Le projet
Une histoire profonde, ancrée dans nos peurs archaïques. Un fils qui part en mer après s'être brouillé avec son père, un père plein de remords qui fantasme le retour du fils. Quand enfin ce dernier revient, il ne correspond pas à l'être rêvé par le père, il ne le reconnaît pas. Conrad croise cette histoire avec celle de la voisine, une femme qui sacrifie son bel âge à s'occuper de son père aveugle. Pour se distraire elle visite le voisin, celui qui ne cesse de délirer le retour de son fils. Il reviendra, et il vous épousera… Elle finit par croire à cette histoire, elle en fait son propre rêve. Quand le fils revient, il trouve une femme inconnue qui a l’air de le connaître mieux que lui-même, et un père qui ne le reconnaît pas. On dirait un conte, une parabole sortie des écritures. C'est court, dense. Trop court pour imaginer ne monter que ce texte.

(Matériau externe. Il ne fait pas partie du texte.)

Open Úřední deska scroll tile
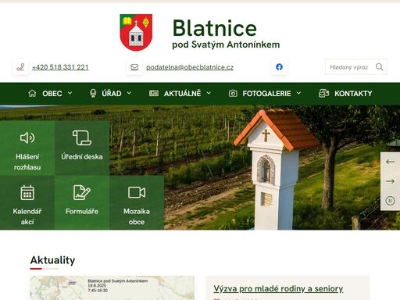The height and width of the screenshot is (300, 400). [x=82, y=148]
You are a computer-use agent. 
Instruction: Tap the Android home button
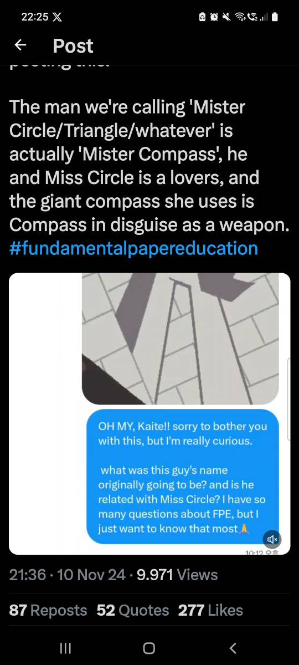(149, 648)
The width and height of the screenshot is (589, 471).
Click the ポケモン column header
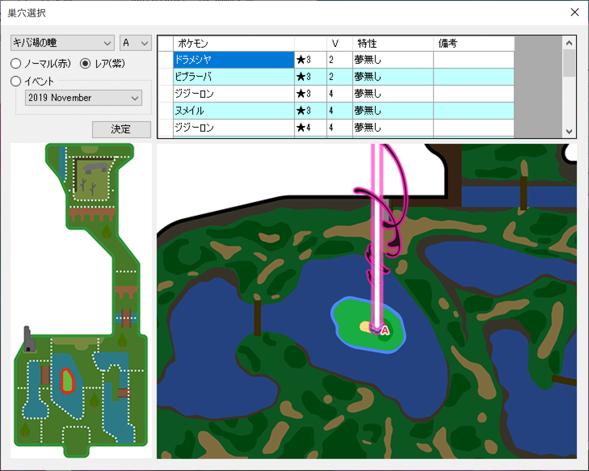click(x=234, y=44)

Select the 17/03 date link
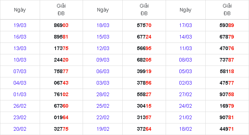pyautogui.click(x=185, y=25)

J'attendais donc de rencontrer un texte cousin, un texte miroir qui pourrait former diptyque. Et je l'ai trouvé chez O'Neill, autre poète marin, né trente ans après Conrad. Sur la demande du comédien Gilles Cohen, j’ai travaillé en 2013 sur une pièce courte de O'Neill, Hughie. Cela m'a donné l'envie de lire ou relire les pièces du dramaturge américain, trop rarement joué en France. Et je suis tombé sur The rope (La corde), qui m'a paru être le vis-à-vis idéal de One day more. La corde est une sorte de préfiguration d'une des pièces les plus connues d'O'Neill, Désir sous les ormes. Un fils quitte son père après l'avoir volé, et part en mer. Le père maudit son fils et lui promet la corde s'il ose revenir. Et il ne se contente pas de mots, il accroche une corde dans la grange pour rendre sa malédiction présente quotidiennement à son esprit. Quand le fils rentre de ses voyages, cinq ans plus tard, la corde est toujours là, et son père, devenu à moitié délirant, n'a rien oublié de sa haine, et souhaite réellement qu'il se pende devant lui. De nouveau on pense aux écritures, cités d'ailleurs par le père. Une sorte de parabole à l'envers du fils prodigue du nouveau testament.

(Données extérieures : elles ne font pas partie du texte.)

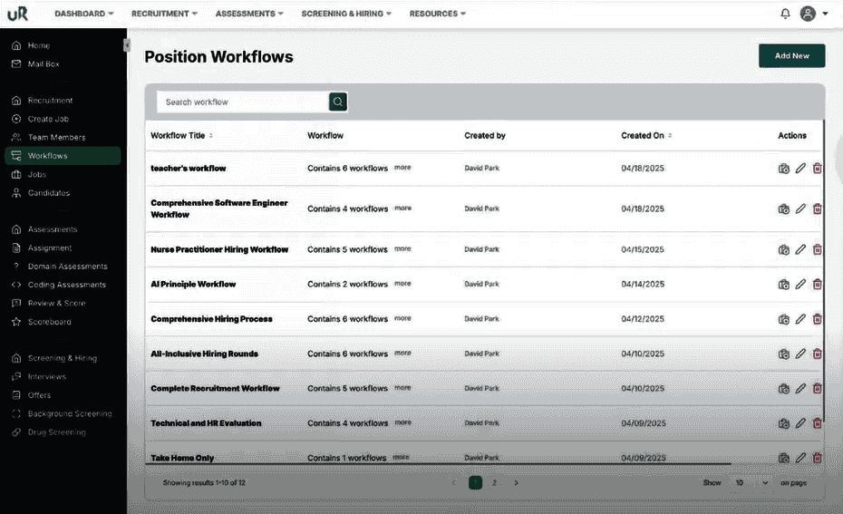The image size is (843, 514).
Task: Edit the All-Inclusive Hiring Rounds workflow
Action: [x=800, y=354]
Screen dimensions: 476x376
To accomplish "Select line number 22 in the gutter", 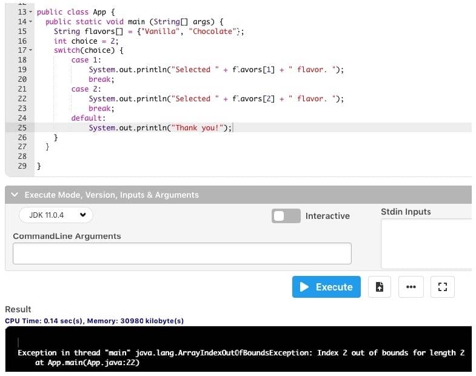I will click(x=22, y=98).
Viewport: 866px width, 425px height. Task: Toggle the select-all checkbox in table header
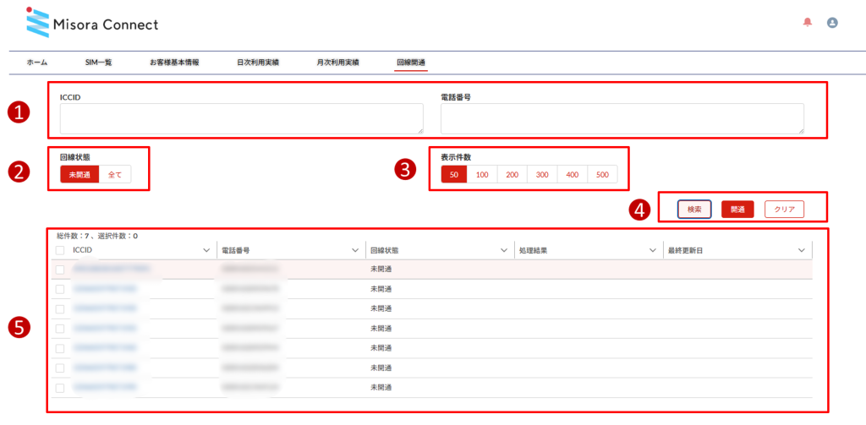tap(59, 250)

Il y a dans ces deux pièces une rêverie cruelle et profonde sur le thème séculaire de la relation fils-père, thème aussi ancien que notre civilisation, depuis que Cronos émascula son père Ouranos, puis dévora ses propres enfants jusqu’à être jeté dans le Tartare par son fils Zeus. Deux pièces courtes, intenses, sur l’échec de la transmission, qui vont fouiller dans nos mondes les plus enfouis et forment résonances.
L'accumulation contre la transmission
Ces deux courtes pièces nous parlent d'un danger larvé, qui pèse sur nos sociétés contemporaines : au-delà de la relation du père et du fils, il s'agit pour ces deux auteurs de décrire l'échec de la transmission. Les pères se recroquevillent sur leurs obsessions et leurs certitudes, les fils fuient, refusent toute filiation. L'argent devient alors la seule valeur concrète et transmissible, même et surtout à contre-gré. Molière déjà l'avait si bien dépeint dans L'Avare.
Mais chez Conrad et O'Neill les fils ne désirent pas dépasser les pères, de réinventer un microcosme différemment, de refaire famille, aucune tentative de réinventer quelque utopie sociale que ce soit, mais une aspiration à la fuite, au nomadisme, à la solitude. Du côté des pères, idées fixes, crispation, recroquevillement sur les biens matériels. L'accumulation contre la transmission.
Avec du recul
Il y a parfois des créations un peu étranges, qui ne correspondent pas aux critères de choix des programmateurs. Ici c'est du "vieux contemporain". Conrad est un auteur inconnu au théâtre, O'Neill a en France une réputation d'auteur verbeux, un peu dépassé. Nous nous sommes accrochés pour aller au bout de ce projet, qui s'est révélé pour moi être une création charnière. J'ai exploré avec Thomas Guiral un statut de la vidéo que je n'avais jamais osé assumer. Plus affirmé, pictural, nous inspirant des films de Serguei Paradjanov.
C'est lié à un travail où nous avons voulu ne pas rester collés au fait divers, c'est le piège de ces textes, mais trouver comment leur donner la force d'une parabole.